| TASK LIST |
a) In the interview about banning nuclear weapons, why does Jaramillo say some poll results need to be taken with a grain of salt? Answer in one to three sentences.
b) How would you render "Climate and nukes are the two really existential threats." from the interview on nuclear weapons in Spanish?
c) In the interview on the nuclear ban negotiations, on what date does Jaramillo say the negotiations end?
:: DOCUMENT
METTA SPENCER: Let’s talk about the negotiations to ban nuclear weapons. Have you’ve been in New York observing the doings?
CESAR JARAMILLO: Not yet in this three-week session but I’m going down there for the last week of the negotiations, ending on July 7. I think there will be something historic coming out of it. It’s taken decades of effort to get to this point, but honestly, the toughest part will begin only after the treaty. That’s when we have to address the utter lack of political will in the centres of power, the nuclear weapons states. I’m a skeptic on that. There is no interest in nuclear abolition as a concrete goal.
SPENCER: That’s true of governments, but if you look at the polls, public opinion in every country has favored nuclear weapons abolition for many years. Only two countries have dropped even marginally below 50 percent: Israel in one poll and Pakistan in another. The others are way above 50 percent and Canada has been nearly 90 percent.
JARAMILLO: Yes, I’ve seen those. Canada’s something like 88 percent. But there’s not much connection between that and the decisions taken by government. Nearly 90 percent and still the government’s position is absolutely contrary to that. Still, some of those poll results need to be taken with a grain of salt. When approached and asked whether they want to abolish nuclear weapons, most people will say yes, but how many of them actually care about it enough to demand it? “
SPENCER: It’s hard, but we’ll do it. Now we’ll have a tool!
JARAMILLO: Social media tools like Twitter and Facebook allow for greater youth engagement. ICAN—the International Campaign to Abolish Nuclear Weapons—is very refreshing and very successful at engaging youth. Still, there is a lot of preaching to the choir. A few days ago in New York there was a very inspiring women’s march to ban the bomb. It got virtually zero coverage. There was a huge uproar when Trump pulled out of the Paris climate agreement. The boycott of the nuclear ban negotiations is at least as consequential. Climate and nukes are the two really existential threats.
SPENCER: Right. So give us a quick history of how this humanitarian initiative got this far.
::::
:: SOURCE DATA
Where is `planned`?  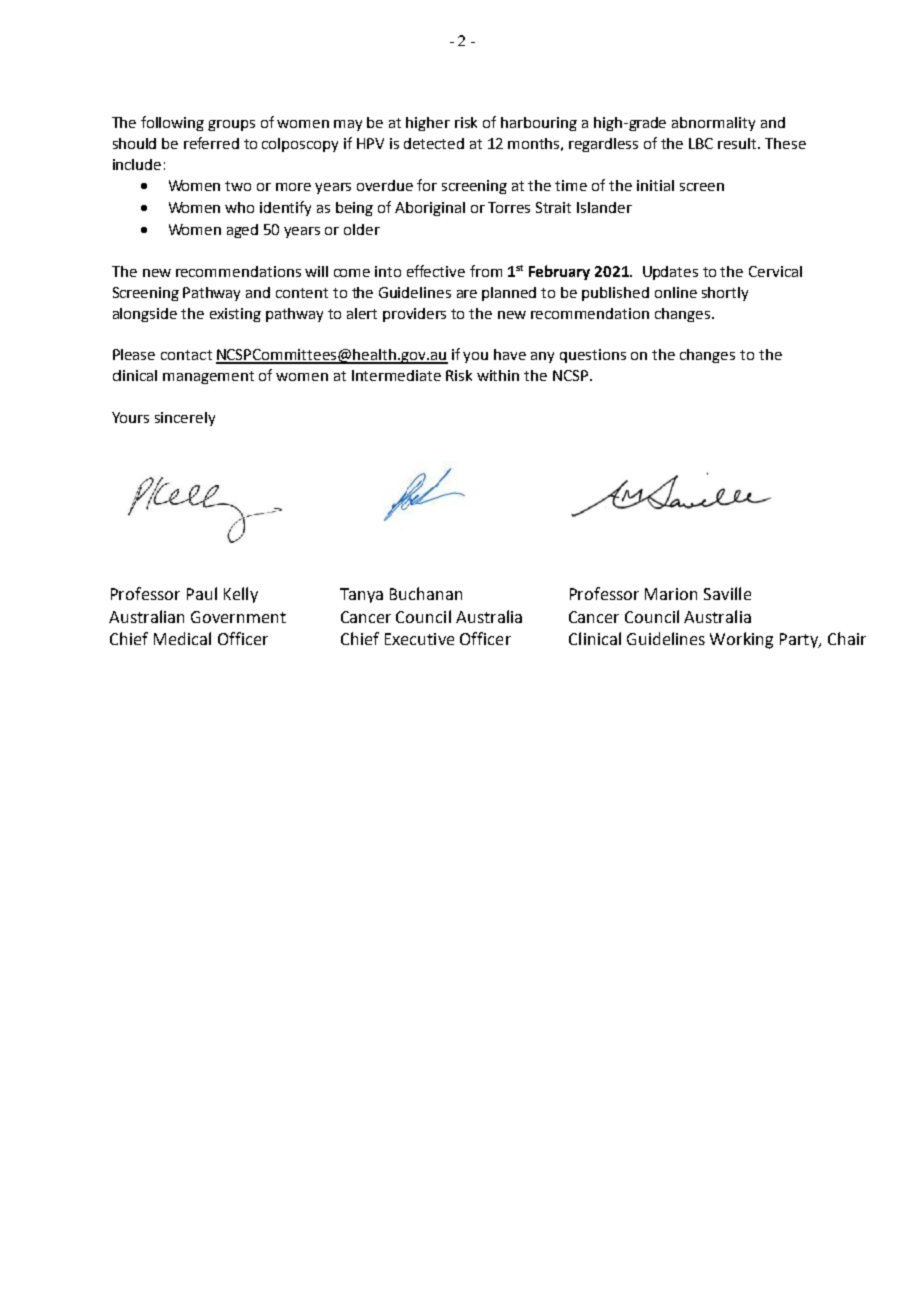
::::
| EXERCISE SOLUTIONS |
a) Most people will say yes when asked whether they want to abolish nuclear weapons. Jaramillo doubts that many of them care about it enough to actually demand it.

b) El clima y las armas nucleares son las dos amenazas verdaderamente existenciales.

c) July 7.